Items Impacting Half Year 2026 Results
| Stock | Westpac Banking Corporation (WBC.ASX) |
|---|---|
| Release Time | 14 Apr 2026, 8:01 a.m. |
| Price Sensitive | Yes |
Westpac Discloses Items Impacting 1H26 Results
- Geopolitical uncertainty and higher inflation impacting results
- Sale of RAMS mortgage portfolio on track for 2H26 completion
- Credit impairment charge of 10 bps of average gross loans expected
Westpac has provided an update on items impacting its 1H26 results. The bank is well positioned to support customers amid ongoing geopolitical uncertainty. In addition to disclosing the accounting treatment of the pending sale of the RAMS mortgage portfolio, Westpac is providing clarity on the initial impacts of the Middle East conflict. With the supply shock from the energy market disruption expected to result in higher inflation and higher interest rates, an expected slowing in economic growth will create a more challenging environment for some customers. A strong financial position during a time of increasing global uncertainty allows Westpac to support customers while accelerating execution of its strategic priorities. This focused execution was reflected in improved operating metrics in the half, including solid lending and deposit growth, stable core NIM, and improved asset quality. However, geopolitical uncertainty and associated market volatility have impacted Treasury and Markets NIM, as well as foreign currency translation.
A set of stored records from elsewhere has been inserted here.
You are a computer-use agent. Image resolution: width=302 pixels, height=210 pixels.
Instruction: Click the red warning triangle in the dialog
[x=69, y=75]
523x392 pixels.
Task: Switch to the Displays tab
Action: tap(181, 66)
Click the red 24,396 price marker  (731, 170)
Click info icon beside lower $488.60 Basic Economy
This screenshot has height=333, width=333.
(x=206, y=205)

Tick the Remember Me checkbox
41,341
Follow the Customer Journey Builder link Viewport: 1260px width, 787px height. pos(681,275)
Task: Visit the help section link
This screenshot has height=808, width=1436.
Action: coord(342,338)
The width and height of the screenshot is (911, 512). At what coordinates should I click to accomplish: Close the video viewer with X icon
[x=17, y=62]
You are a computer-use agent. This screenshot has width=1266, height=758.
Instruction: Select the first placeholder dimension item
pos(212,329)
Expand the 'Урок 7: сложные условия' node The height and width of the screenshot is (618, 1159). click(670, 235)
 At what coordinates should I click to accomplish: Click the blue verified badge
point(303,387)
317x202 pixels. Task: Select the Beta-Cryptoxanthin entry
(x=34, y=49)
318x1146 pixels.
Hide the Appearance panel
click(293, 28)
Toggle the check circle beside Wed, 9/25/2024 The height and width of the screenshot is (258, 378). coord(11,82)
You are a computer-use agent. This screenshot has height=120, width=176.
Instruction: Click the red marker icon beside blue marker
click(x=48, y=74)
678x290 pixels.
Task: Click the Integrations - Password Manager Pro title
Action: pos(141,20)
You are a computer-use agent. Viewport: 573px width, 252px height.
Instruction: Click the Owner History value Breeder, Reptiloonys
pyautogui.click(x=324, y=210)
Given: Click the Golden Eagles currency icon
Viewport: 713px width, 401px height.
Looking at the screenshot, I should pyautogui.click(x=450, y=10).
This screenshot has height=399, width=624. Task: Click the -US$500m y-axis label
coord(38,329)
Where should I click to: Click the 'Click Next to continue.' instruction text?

The revised economic outlook has been reflected in Westpac's base case provision scenario and a new portfolio overlay has been added for energy intensive sectors. The associated increase in credit provisions in the half is expected to result in the ratio of CAP to credit RWA increasing to around 129 basis points and a credit impairment charge of 10 basis points of average gross loans. The sale of the RAMS mortgage portfolio to a consortium including Pepper Money, KKR, and PIMCO remains on track for completion in 2H26.
The associated increase in credit provisions in the half is expected to result in: the ratio of CAP to credit RWA increasing to c.129 basis points; and a credit impairment charge of 10 basis points of average gross loans.